| EXERCISE GOAL |
Print everything in the text on Mary's Well from "Notes de pied" down to "French into English.", with no changes.

| SOURCE |
Thus, it seems from the above passages that fountains, such as Mary’s Well, were not only viewed as the authentic remnants of biblical times, but also as the bearers of ever-enduring traditions in an allegedly pure and « unchanging Orient » (Said : p. 96). In other words, one thing that David Roberts, Ida Pfeiffer, Eugène-Melchior de Vogüé and other nineteenth-century explorers had in common was a frantic longing for primitivism in the face of a « ruthless » century of unparalleled materialism and scientific advances. Their journey into the Palestine countryside was not just about moving in space from one area to another; as author John Mcleod indicates in Beginning Postcolonialism, « they were also travelling back in time to an earlier world » (Mcleod : p. 44), to a supposedly immutable society of archaic and long forgotten ways of life. If we accept this premise, « Fountain of the Virgin » by Roberts is no less than Western travellers’ attempt to withdraw momentarily from the so-called « white modernity » (Thomas : p. 179) and to catch a glimpse of how daily life in biblical times might have been through a direct encounter with contemporary Palestine.

Guy Galazka

Notes de pied de page

  1. ^ While the four gospels do not refer to a fountain in their accounts of the Annunciation, the apocryphal book called Protoevangelium of James, written in the second century AD, states: "And she took the pitcher, and went out to fill it with water. And, behold, a voice saying: Hail, thou who hast received grace; the Lord is with thee; blessed art thou among women!" (Protoevangelium of James: 11).
  2. ^ Please note that all quoted passages from the travel narratives by Louis Lortet, Gustave Flaubert, Gabriel Charmes, Catherine-Valérie Boissier de Gasparin, Jean-Joseph-François Poujoulat and Eugène-Melchior de Vogüé are my own translations from the original French into English.
  3. ^ « C'est autour de cette fontaine que les jeunes gens de la ville viennent faire la cour à leurs fiancées. Nazareth est la seule ville de la Syrie où le mélange des sexes est toléré dans un lieu public. »
  4. ^ « On a fait tout ce qu'on a pu pour rendre les saints lieux ridicules. C'est putain en diable: l'hypocrisie, la cupidité, la falsification et l'imprudence, oui; mais de sainteté, aucune trace. »

| PROVIDED INFORMATION |
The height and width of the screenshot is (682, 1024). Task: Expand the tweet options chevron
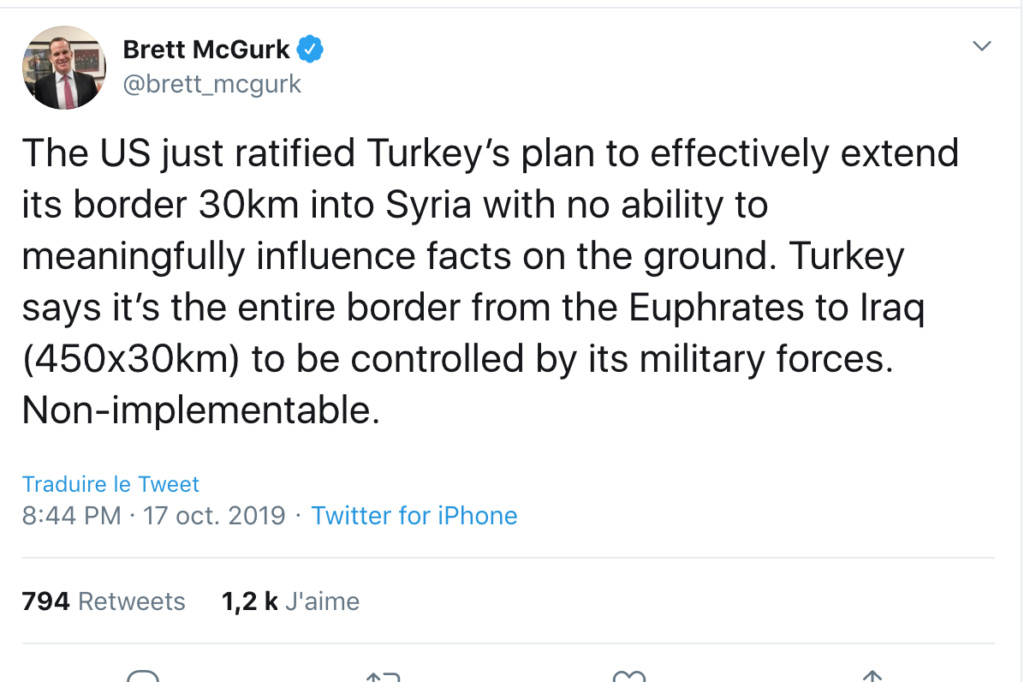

* * *

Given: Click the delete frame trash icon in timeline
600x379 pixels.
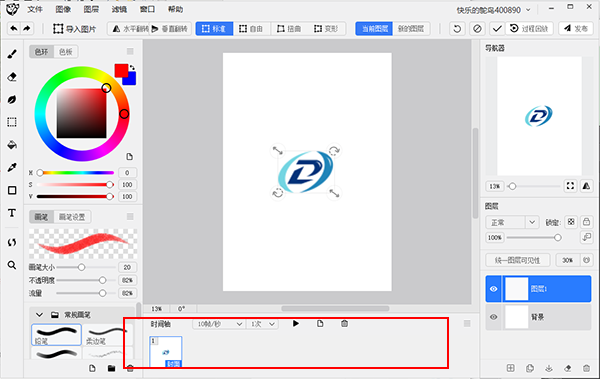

| COMPLETE OUTPUT |
Notes de pied de page

  1. ^ While the four gospels do not refer to a fountain in their accounts of the Annunciation, the apocryphal book called Protoevangelium of James, written in the second century AD, states: "And she took the pitcher, and went out to fill it with water. And, behold, a voice saying: Hail, thou who hast received grace; the Lord is with thee; blessed art thou among women!" (Protoevangelium of James: 11).
  2. ^ Please note that all quoted passages from the travel narratives by Louis Lortet, Gustave Flaubert, Gabriel Charmes, Catherine-Valérie Boissier de Gasparin, Jean-Joseph-François Poujoulat and Eugène-Melchior de Vogüé are my own translations from the original French into English.